Até que ponto os grandes projectos de Cabo Delgado têm mudado a vida da população local, pelo menos à volta do local em que está situado o vosso empreendimento?
Ninguém pode duvidar do impacto dos megaprojectos. São transformadores, isto é, alteram a vida das comunidades locais para o bem ou para o mal, mudam a geografia local de forma rápida e visível. Assim aconteceu em Cabo Delgado com as descobertas de jazigos naturais. Na fase de prospecção do projecto de Gás Natural Liquefeito (GNL), a província de Cabo Delgado assistiu à entrada de grandes empresas oriundas de todos os continentes, nasceram algumas estâncias turísticas e outras infra-estruturas para fazer jus à chegada dessas multinacionais. Verificou-se a emigração de pessoas de outros cantos do mundo e do País para Cabo Delgado a fim de procurar oportunidades. Com isso, era expectável que o projecto de GNL fosse um bom pontapé de saída rumo ao desenvolvimento socioeconómico das comunidades locais de Cabo Delgado devido à sua capacidade de empregabilidade, movimentação de bens e serviços e outras variáveis.
Sucede que naquela província, as grandes empresas não absorveram como era esperado o número de cidadãos locais, nem consomem bens e serviços locais. E nem as PME foram incluídas, sob o pretexto de que não há capacidade local. A única saída encontrada foi a contratação de mão-de-obra não local, até para casos em que existem pessoas qualificadas no País.
Esta medida frustrou, em grande medida, os empresários locais porque alguns recorreram a créditos bancários para responderem aos padrões das multinacionais.
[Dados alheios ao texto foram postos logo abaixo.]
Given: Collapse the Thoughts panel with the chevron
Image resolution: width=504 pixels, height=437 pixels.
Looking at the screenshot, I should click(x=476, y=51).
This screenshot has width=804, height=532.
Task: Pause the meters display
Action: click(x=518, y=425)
E como consequência, temos os nossos empresários endividados e a pagarem letras com muitas dificuldades.
Porém, há que salientar que, com o advento do GNL, o Governo entendeu que era altura de olhar para Cabo Delgado, e, neste momento, estão a ser criadas algumas instituições para que haja educação de qualidade nas comunidades, incrementando, sobretudo, o ensino técnico-profissional e cursos de curta duração. Estão também a criar-se condições para que haja infra-estruturas de qualidade (água, saneamento do meio, saúde, estradas e pontes) para benefício da população. Entendo que poderia ser feito mais, mas o terrorismo está a inviabilizar o desenvolvimento.
No geral, há muita frustração dos empresários locais em Cabo Delgado por não terem conseguido prestar serviços na fase de prospecção do projecto de GNL.
O que se pode esperar da Mussiro Investments na relação com os grandes projectos?
Sermos uma empresa robusta e totalmente qualificada, considerada e reconhecida pela excelência por parte dos nossos clientes e parceiros, como a melhor opção do ramo em que actuamos.
Por este motivo, podem esperar que aproveitemos mais oportunidades de negócios que o mercado oferece e prestemos serviços para mais megaprojectos que actuam em Moçambique, particularmente em Cabo Delgado.